When generating the last levels of the terrain LOD, i'm placing some trees randomly over the patch surface. The trees are made of two crossed quads with a texture on it. For each vertex of the current terrain patch, i determine the density of trees based on the altitude and slope of this vertex. The tree is then randomly displaced (to avoid seeing organized rows/columns of trees) and randomly rotated around the vertical axis.
There are three problems with that:
1. Individually, each tree is fugly - in the future i plan to procedurally generate real 3D trees with LOD, and impostors at high distances.
2. Because i haven't optimized the code, it's awfully slow.

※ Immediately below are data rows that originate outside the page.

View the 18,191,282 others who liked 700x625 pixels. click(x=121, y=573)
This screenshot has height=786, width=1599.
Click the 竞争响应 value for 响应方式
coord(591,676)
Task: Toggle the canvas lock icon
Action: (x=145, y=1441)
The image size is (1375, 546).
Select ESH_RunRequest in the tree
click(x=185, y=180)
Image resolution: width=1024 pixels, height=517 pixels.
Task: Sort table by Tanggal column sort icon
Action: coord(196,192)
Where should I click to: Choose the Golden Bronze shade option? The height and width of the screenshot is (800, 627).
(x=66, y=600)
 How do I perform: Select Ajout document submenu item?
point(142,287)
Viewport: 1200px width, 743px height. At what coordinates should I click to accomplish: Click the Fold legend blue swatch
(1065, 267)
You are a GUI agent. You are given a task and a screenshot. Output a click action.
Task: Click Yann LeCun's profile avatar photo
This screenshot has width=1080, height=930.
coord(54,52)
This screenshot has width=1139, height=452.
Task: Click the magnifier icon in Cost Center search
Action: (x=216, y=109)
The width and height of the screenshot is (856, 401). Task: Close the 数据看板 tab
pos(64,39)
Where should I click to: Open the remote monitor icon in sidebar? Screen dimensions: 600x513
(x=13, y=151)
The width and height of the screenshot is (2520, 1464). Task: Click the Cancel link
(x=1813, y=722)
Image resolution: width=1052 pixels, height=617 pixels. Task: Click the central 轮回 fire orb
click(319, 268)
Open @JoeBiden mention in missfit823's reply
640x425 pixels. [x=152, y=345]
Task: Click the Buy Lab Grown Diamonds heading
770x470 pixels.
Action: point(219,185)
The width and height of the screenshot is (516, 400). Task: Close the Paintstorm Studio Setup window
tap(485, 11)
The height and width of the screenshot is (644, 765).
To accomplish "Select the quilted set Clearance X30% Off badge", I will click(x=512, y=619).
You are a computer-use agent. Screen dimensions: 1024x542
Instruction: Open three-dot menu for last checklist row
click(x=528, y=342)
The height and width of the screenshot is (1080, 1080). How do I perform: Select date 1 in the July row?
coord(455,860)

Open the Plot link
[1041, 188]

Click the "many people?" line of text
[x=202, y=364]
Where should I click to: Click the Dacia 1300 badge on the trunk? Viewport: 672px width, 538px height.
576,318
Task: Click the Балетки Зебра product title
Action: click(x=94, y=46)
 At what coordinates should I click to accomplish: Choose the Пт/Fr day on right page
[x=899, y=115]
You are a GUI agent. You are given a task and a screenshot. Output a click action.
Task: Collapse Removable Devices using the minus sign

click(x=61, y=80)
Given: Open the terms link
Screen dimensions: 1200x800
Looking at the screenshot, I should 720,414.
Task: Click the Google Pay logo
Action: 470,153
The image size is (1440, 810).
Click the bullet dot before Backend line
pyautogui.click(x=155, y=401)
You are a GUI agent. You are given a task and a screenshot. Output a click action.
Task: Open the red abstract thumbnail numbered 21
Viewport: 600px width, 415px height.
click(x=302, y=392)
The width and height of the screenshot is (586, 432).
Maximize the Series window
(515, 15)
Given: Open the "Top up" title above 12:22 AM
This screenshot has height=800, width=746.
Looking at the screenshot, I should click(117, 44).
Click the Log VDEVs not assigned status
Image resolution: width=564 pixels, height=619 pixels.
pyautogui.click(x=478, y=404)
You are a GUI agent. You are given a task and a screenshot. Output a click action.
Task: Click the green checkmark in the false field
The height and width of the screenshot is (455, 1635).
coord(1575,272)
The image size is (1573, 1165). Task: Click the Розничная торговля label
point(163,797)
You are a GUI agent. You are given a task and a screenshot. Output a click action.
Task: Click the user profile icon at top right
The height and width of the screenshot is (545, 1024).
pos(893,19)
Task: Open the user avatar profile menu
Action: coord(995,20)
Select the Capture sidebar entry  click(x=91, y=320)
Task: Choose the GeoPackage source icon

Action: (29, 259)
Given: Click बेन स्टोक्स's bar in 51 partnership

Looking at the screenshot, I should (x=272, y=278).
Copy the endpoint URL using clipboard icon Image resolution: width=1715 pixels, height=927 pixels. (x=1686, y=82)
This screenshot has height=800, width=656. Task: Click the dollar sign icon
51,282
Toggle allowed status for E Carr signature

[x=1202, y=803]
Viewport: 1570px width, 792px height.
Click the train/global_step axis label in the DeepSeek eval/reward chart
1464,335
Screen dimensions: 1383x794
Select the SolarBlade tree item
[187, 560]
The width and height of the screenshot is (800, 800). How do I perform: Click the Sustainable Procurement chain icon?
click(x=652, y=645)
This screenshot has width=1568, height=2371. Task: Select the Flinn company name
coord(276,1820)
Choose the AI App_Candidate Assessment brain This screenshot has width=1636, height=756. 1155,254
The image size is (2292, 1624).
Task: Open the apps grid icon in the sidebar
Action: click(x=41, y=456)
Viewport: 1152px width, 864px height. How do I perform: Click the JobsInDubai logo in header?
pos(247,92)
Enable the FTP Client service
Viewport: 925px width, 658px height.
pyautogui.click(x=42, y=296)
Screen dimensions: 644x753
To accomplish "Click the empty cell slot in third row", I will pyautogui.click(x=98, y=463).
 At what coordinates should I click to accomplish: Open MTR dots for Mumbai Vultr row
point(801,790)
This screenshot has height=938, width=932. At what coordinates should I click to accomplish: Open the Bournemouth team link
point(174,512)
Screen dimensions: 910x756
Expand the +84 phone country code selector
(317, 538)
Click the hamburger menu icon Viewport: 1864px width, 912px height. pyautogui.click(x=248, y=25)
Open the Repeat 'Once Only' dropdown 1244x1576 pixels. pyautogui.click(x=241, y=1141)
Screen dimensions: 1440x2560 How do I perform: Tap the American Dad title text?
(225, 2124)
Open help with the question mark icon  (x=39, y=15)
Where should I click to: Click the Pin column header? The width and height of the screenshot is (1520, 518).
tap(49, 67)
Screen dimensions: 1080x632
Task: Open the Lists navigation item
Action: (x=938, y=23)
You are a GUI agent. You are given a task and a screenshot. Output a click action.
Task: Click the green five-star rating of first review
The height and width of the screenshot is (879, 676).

3. The placement of the trees is not perfectly matching the textures on the ground, since the textures parameters (altitude/slope) are modified with noise values, but the trees on the CPU aren't.
I'm not going to spend more time on that now, as i just wanted to make a quick test to get an idea of the potential problems.
I'm now going to start on the integration of the terrain engine, the textures prototype, and the planets/atmosphere from space.
How will you determine the character of the terrain? Presumably this will come down from the higher level procedurally generated elements (solar systems, etc.), so for example, one planet will be covered with a particular bio-type (distribution dependant on your noise function and terrain algorithms) when another may not.
To generate unique fauna procedurally would also be exiting. There are many interesting forms that can be created in this way.